The punch line writes itself. Bryan Catanzaro, VP of applied deep learning at Nvidia, told Axios that compute costs for his team now sit "far beyond" what he pays employees. Uber's CTO already burned through his entire 2026 AI budget on token costs, according to Uber's CTO. So much for AI being cheaper than people.
Gartner projects worldwide IT spending will hit $6.31 trillion in 2026, a 13.5% jump driven largely by AI infrastructure, software, and cloud services. Amos Bar-Joseph, CEO of Swan AI, actually bragged about his massive Anthropic bill in a viral LinkedIn post, positioning his company as building "the first autonomous business" that scales with intelligence instead of headcount. The reality is that most companies burning cash on agents are still in proof-of-concept mode. One Hacker News commenter put it plainly: spending $3 million to replace a $1 million team is an investment in proving the tech works, not a cost savings.

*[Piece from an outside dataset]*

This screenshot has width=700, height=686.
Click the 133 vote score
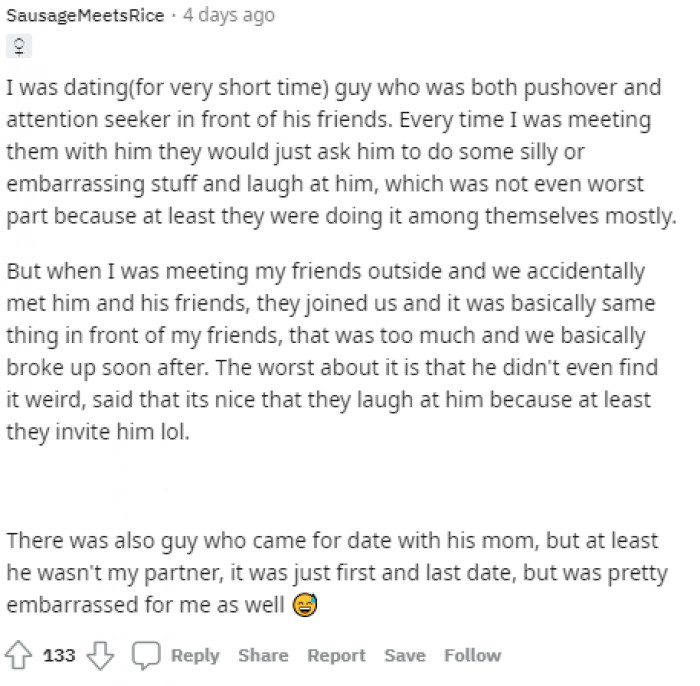(x=60, y=655)
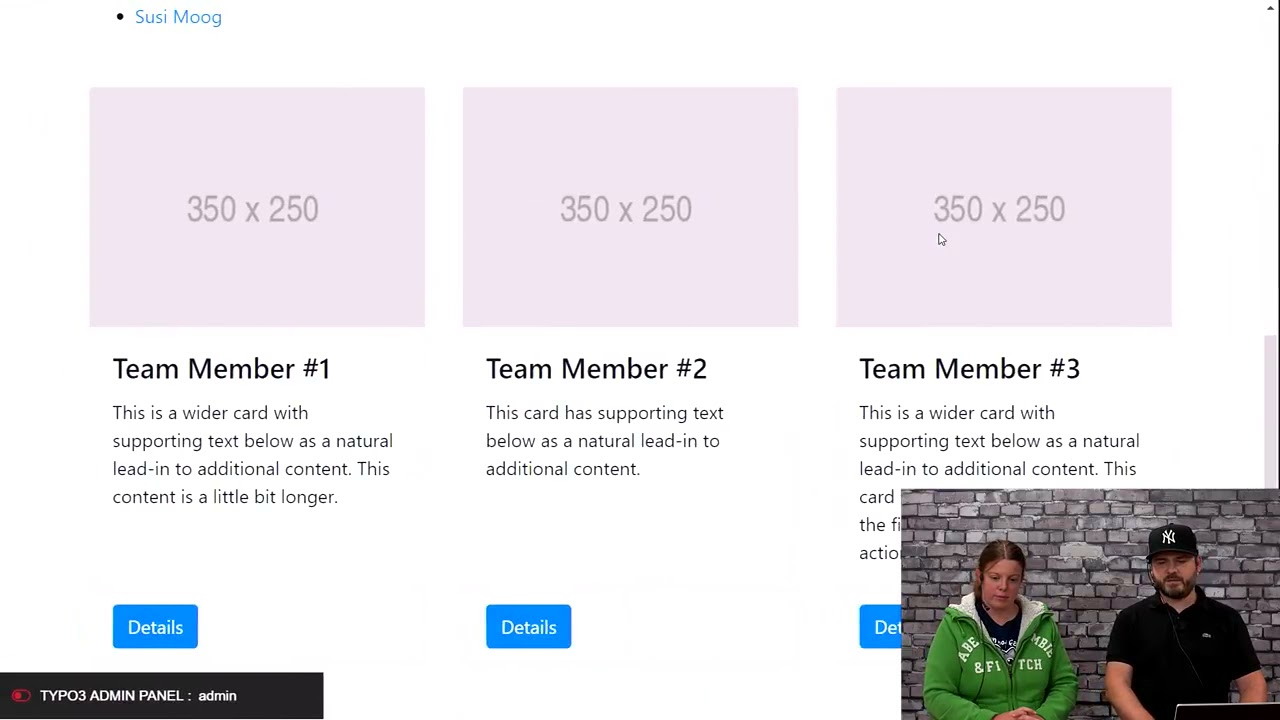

Some companies are already bailing on commercial APIs. A growing contingent is self-hosting open-source models like Meta's Llama 3 and Mistral on their own GPU clusters, running them through Kubernetes. The math checks out. Analysis shows self-hosted solutions can cut operational costs by 40-60% compared to GPT-4 or Claude at high volumes. Privacy and customization matter too, especially when agents touch real business data.
The pressure is on AI labs to optimize. OpenAI investors claim Codex beats Claude Code on token efficiency, and Anthropic has already adjusted pricing to handle demand spikes. Asymbl VP Brad Owens framed the real question: "What is the true value of a worker, human or digital?" Right now, the digital kind is expensive enough to make you miss the human one.